Eating disorders among youngsters has been in the educational news again recently, with suggestions that help may be available from an unlikely source.

An eating disorder is described by the NHS as “an abnormal attitude towards food that causes someone to change their eating habits and behaviour”. These illnesses are typically understood to include anorexia nervosa, bulimia and binge eating.

According to the Health and Social Care Information Centre (HSCIC), 2014 saw a marked rise in the number of eating disorder cases being referred to hospital. The biggest increase occurred among young people aged ten to nineteen, with anorexia generally developing around the ages of sixteen to seventeen and bulimia, eighteen to nineteen.

The scale of the issue is massive, dubbed an “epidemic” by child health expert Dr Aric Sigman, who will soon be addressing this in a speech to the HMC Headmasters’ and Headmistresses’ Conference professional development programme.

Sue Minto, head of the child helpline ChildLine, has seen calls relating to eating disorders double in the last three years. She commented that, though such disorders are triggered by complex issues:

“The 24/7 nature of social media places huge pressures on our children and young people which in turn can lead to significant emotional issues…society is increasingly bombarded with celebrities and airbrushed images which give an impossible view of what ‘beautiful’ is.”

Other factors believed to contribute to the development of eating disorders include:

  • A family history of eating disorders, depression or substance misuse.
  • A changing body shape due to puberty.
  • Criticism over eating habits, body shape or weight.
  • Pressure to be slim for a specific role (for example ballet dancers, models or athletes).
  • Certain characteristics, for example, having an obsessive personality, an anxiety disorder, low self-esteem or being a perfectionist.
  • Particular experiences, such as sexual or emotional abuse.
  • Difficult relationships with family members or friends.
  • Stressful situations, for example problems at school or school exams.

Yet while the causes are rarely crystal clear, the gendered nature of these diseases is overwhelmingly so. The ratio of female to male sufferers is 10:1.

But while boys and men may be far less likely to suffer from these conditions, they may have an important part to play in tackling the issue, particularly with regard to school-age girls.

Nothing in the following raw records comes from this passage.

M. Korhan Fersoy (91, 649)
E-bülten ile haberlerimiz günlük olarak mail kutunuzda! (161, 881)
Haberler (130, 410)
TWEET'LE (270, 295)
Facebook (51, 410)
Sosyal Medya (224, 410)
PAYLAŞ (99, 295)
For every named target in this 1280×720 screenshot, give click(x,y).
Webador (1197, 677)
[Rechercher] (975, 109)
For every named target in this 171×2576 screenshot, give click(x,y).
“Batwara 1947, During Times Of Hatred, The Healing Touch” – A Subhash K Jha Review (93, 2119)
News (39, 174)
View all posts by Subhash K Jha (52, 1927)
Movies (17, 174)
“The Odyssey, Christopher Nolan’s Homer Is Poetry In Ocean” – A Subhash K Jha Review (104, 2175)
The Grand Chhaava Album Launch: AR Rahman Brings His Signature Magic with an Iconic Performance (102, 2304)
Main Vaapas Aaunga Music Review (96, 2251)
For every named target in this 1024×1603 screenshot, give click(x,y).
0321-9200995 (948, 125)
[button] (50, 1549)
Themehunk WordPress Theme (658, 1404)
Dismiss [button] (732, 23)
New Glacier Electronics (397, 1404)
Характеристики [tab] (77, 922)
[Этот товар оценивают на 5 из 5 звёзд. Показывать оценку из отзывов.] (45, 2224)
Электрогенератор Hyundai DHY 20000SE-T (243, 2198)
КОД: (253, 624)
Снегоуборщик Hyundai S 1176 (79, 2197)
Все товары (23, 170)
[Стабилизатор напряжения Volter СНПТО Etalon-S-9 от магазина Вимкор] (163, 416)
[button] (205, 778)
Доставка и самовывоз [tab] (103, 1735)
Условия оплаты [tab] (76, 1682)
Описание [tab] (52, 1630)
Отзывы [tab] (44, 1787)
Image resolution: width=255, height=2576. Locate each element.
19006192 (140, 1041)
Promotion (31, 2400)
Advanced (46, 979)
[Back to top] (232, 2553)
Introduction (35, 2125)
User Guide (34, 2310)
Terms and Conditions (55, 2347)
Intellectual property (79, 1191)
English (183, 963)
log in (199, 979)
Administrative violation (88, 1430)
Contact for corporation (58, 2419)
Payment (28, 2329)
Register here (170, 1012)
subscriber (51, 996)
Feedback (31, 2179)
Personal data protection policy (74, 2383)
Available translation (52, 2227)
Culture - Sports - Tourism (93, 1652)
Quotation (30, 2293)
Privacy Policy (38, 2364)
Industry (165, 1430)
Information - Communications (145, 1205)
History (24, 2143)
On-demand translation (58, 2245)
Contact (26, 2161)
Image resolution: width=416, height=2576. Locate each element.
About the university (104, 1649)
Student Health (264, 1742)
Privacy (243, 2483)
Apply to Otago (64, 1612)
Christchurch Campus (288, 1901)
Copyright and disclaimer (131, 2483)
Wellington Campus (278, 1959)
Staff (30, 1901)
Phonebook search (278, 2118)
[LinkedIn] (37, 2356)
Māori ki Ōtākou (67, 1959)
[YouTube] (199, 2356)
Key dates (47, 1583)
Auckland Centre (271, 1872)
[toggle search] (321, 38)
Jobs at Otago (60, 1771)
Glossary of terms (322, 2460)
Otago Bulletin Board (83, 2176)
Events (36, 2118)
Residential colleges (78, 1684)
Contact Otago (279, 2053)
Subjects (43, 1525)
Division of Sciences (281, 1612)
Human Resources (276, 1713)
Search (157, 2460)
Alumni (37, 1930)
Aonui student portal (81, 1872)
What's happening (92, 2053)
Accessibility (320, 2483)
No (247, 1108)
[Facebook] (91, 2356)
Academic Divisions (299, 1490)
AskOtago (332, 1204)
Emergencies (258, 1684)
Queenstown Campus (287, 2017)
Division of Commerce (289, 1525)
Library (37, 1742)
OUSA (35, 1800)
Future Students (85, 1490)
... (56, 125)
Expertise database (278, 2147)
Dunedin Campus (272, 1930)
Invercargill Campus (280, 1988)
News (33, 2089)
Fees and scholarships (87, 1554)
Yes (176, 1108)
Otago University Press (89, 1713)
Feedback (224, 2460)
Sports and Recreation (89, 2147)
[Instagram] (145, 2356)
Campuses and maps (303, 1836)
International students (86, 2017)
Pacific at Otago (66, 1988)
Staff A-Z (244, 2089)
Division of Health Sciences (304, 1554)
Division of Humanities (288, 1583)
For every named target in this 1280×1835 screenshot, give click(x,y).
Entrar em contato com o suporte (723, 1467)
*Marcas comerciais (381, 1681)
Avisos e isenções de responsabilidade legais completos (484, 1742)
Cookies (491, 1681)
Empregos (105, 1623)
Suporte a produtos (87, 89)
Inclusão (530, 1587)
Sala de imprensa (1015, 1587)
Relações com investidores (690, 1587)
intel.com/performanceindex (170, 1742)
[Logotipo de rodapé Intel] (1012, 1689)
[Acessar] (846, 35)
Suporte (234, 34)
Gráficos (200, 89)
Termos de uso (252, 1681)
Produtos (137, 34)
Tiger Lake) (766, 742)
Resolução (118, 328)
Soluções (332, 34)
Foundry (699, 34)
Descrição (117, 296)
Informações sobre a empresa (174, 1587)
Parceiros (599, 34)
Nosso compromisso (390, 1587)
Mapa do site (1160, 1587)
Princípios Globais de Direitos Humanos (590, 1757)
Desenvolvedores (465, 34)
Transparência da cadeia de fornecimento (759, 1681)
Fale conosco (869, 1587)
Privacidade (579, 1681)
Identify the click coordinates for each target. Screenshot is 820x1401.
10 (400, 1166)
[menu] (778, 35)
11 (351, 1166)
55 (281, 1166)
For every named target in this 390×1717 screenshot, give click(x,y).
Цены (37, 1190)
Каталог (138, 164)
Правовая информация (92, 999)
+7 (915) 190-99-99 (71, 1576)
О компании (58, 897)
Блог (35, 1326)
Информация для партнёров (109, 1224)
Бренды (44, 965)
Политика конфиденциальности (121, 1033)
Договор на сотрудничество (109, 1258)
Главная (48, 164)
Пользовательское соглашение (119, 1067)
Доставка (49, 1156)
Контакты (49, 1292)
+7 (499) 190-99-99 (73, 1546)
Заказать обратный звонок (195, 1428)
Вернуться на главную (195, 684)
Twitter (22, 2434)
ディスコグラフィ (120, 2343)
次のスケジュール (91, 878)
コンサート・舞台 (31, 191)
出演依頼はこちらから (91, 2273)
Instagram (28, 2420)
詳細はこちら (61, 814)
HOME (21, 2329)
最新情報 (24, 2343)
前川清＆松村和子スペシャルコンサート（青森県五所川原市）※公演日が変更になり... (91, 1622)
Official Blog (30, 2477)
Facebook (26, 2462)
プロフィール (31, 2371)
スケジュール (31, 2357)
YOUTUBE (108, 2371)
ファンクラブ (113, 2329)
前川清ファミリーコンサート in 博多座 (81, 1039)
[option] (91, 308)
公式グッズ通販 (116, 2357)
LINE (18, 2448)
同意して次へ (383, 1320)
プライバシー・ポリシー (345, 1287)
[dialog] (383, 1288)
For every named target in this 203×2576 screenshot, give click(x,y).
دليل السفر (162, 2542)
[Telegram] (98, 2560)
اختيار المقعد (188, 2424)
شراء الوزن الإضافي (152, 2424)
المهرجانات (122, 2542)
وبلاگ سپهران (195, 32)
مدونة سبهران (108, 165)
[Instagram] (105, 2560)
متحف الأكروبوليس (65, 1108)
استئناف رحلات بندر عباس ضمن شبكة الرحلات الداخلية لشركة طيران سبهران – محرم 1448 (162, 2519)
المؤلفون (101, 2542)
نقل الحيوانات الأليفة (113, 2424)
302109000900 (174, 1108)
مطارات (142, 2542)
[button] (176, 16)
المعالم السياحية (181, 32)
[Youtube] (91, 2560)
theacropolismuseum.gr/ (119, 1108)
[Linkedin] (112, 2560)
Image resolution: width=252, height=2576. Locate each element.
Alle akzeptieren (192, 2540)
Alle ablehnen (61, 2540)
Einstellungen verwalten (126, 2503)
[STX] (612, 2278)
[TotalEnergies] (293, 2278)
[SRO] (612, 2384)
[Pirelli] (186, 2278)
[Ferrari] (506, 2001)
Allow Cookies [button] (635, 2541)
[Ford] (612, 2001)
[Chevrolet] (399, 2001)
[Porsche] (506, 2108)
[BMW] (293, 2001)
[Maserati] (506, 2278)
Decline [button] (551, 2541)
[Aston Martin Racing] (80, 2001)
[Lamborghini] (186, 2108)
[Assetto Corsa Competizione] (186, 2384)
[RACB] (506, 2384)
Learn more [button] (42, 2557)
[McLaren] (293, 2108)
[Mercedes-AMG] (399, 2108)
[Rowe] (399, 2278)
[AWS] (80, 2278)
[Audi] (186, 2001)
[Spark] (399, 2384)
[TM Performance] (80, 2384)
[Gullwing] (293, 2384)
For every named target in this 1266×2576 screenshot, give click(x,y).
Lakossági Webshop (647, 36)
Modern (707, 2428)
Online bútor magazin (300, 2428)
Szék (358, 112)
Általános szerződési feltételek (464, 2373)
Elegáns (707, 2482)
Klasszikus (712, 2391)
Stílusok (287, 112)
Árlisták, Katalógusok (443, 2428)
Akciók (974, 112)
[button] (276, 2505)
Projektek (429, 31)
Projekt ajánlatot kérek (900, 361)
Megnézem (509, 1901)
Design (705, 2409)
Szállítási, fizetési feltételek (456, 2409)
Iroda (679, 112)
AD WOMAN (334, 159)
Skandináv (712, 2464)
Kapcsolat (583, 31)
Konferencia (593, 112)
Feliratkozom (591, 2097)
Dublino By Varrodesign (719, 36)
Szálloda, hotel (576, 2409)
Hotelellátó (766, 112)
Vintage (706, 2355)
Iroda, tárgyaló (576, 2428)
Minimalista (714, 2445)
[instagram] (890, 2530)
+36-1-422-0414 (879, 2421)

Dr Sigman has dubbed men an “untapped army” in the fight against body dissatisfaction. He believes that where girls may be more likely to encourage eating disorders in the form of peer pressure, men and boys “have a very different and much kinder take on female body fat, sex appeal, eating and weight loss”.

“Knowing what men think can actually serve as an antidote to the prevailing assumptions that feed body dissatisfaction,” he claims.

Though he regards the opinions of men and boys as potentially helpful, he accepts the prevalence of negative body-image messages in the media, both from men and women. Dr Sigman has even labelled television news “damaging”, because female newsreaders are “on a permanent diet”.

Added to this celebrity culture, advertising, peer pressure, the rise of pro-anorexia websites, a growing diet industry and regular debates about standard sizing and unhealthily thin models, the area is something of a minefield.

Not one that men should feel apprehensive about entering though, according to Dr Sigman:

“Today men are in a position to countercheck the prevailing, highly damaging generalisation that female body fat is unattractive and disliked by males.

“This is not replacing one prescriptive view of the ideal female form with another.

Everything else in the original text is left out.